Monday Espresso podcast - 9th March 2026

[00:00:00] Nathan Sweeney: Good morning everybody. It is Monday the 9th of March, 2026.

[00:00:04] Nathan Sweeney: Welcome to the Monday Espresso Podcast. I'm Nathan Sweeney, CIO of multi-asset here at the Marlborough Group, and today I'm really lucky to be joined by James Millward, I nvestment Analyst here at Marlborough covering UK and Europe.

[00:00:16] Nathan Sweeney: Good morning, James.

[00:00:17] James Milward: Good morning, Nathan.

[00:00:19] Nathan Sweeney: So James, bit of a, different week for markets, a big focus on geopolitical risk and obviously big moves in the oil price. so yes, what was happening, week?

[00:00:29] James Milward: Well Nathan, it was a classic risk off week. When the news gets heavy, the market gets defensive.

[00:00:34] Nathan Sweeney: Yeah. And I think that's a kind of an interesting theme for the market, it really is that defensive positioning.

[00:00:39] Nathan Sweeney: And, I think we obviously have to begin by talking about the, big headline of
the week. And this was the joint, military exercise by the US and Israel, striking targets, within Iran.

[00:00:52] Nathan Sweeney: So what I wanna do is really focus on, how the market thinks about this because we have fielded a lot of questions from clients. And, ultimately what the market is trying to do, whenever there's a geopolitical event like this, it's trying to assess what the impact will be on the global economy. So what you tend to get initially is a pullback in markets. So markets will initially react because what they want to do is get some time to understand actually what will be the economic impact.

[00:01:23] Nathan Sweeney: And whenever you have, events like this in the Middle East, the thing that the market will focus on is the energy price, because ultimately the market wants to know is, is there a recession on the horizon?

[00:01:37] Nathan Sweeney: And there's three reasons that you generally get a recession.

[00:01:41] Nathan Sweeney: So the market wants to understand, could this event trigger recession? And generally recessions are caused by financial shocks. Think, when money is flowing through the system, if that slows in any way, that can create a shock in the system, so think the financial crisis.

[00:01:56] Nathan Sweeney: Second is policy shock, and this is when central banks are increasing interest rates too quickly and that can slow growth too much could create a recession.

[00:02:04] Nathan Sweeney: And then lastly is the one which we're seeing today, and this is an energy shock.

[00:02:10] Nathan Sweeney: Oil prices have recently pushed through a hundred dollars per barrel mark, which naturally raises questions about the potential impact on the global economy. Now if we look at history, oil prices typically need to rise above $150 and remain there for a sustained period before they start to have a meaningful drag on economic growth.

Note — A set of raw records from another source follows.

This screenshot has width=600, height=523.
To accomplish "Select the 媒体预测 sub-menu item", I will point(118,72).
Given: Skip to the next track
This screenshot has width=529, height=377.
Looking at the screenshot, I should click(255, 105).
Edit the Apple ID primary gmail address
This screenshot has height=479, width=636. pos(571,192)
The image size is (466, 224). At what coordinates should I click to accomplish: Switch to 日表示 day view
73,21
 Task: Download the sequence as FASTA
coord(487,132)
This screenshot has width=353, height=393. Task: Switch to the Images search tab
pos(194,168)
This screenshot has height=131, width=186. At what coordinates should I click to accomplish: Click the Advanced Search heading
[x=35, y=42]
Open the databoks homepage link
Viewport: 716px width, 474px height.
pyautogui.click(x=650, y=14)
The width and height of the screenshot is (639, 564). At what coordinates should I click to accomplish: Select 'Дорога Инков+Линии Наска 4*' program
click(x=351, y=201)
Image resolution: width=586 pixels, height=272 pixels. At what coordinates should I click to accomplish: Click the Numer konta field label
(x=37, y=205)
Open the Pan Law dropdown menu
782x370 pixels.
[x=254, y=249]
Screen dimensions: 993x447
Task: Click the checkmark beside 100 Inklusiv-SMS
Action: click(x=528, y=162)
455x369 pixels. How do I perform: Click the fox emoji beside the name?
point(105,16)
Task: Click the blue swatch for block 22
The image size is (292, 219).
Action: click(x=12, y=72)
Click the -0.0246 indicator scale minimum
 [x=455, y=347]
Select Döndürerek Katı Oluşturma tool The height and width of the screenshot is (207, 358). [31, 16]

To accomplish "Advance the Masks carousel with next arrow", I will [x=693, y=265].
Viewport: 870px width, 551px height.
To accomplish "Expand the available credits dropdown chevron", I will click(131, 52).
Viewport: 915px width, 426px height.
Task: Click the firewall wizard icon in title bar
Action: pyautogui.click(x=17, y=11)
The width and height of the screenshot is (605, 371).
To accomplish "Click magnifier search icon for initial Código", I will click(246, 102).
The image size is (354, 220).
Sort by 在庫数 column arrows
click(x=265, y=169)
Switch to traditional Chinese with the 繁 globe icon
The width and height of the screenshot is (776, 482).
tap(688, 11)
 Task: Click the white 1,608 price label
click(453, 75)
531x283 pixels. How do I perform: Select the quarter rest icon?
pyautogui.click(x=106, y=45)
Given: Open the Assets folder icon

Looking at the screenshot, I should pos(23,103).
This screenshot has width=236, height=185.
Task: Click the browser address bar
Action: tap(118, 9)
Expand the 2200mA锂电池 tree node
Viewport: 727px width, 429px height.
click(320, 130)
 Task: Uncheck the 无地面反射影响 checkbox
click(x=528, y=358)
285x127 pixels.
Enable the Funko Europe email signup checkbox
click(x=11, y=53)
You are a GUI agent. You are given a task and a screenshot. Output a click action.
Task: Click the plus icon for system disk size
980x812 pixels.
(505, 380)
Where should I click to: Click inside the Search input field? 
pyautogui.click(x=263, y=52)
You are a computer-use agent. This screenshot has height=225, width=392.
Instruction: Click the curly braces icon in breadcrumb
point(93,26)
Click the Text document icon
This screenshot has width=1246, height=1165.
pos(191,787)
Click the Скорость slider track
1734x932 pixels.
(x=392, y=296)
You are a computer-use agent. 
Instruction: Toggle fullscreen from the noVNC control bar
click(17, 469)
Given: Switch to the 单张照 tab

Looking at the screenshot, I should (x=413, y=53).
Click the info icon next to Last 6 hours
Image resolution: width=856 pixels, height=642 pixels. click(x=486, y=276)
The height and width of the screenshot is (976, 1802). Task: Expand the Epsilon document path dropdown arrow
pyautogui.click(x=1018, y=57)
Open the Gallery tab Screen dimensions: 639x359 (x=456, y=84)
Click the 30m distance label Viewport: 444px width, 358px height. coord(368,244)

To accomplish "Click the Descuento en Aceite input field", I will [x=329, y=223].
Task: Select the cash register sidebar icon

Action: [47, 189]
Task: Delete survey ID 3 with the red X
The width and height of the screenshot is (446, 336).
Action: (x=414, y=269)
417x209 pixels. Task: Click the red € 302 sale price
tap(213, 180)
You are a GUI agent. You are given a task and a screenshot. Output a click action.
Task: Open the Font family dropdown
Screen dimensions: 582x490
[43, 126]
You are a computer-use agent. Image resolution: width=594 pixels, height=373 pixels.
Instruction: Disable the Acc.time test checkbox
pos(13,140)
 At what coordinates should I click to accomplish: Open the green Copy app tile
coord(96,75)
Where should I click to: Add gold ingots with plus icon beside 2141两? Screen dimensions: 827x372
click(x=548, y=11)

[00:02:30] Nathan Sweeney: Now, importantly, policymakers are really unlikely to sit on their hands if prices continue to rise. We're already seeing discussions among G7 countries about the potential release of strategic oil reserves, which are specifically designed to stabilise markets during supply shocks.

[00:02:49] Nathan Sweeney: At the same time, central banks could also respond by cutting interest rates more aggressively if higher energy prices begin to weigh on economic activity.

[00:02:59] Nathan Sweeney: And it's also worth remembering that de-escalation in geopolitical events can happen just as quickly as escalations and oil prices can fall as rapidly as they rise once tensions, ease.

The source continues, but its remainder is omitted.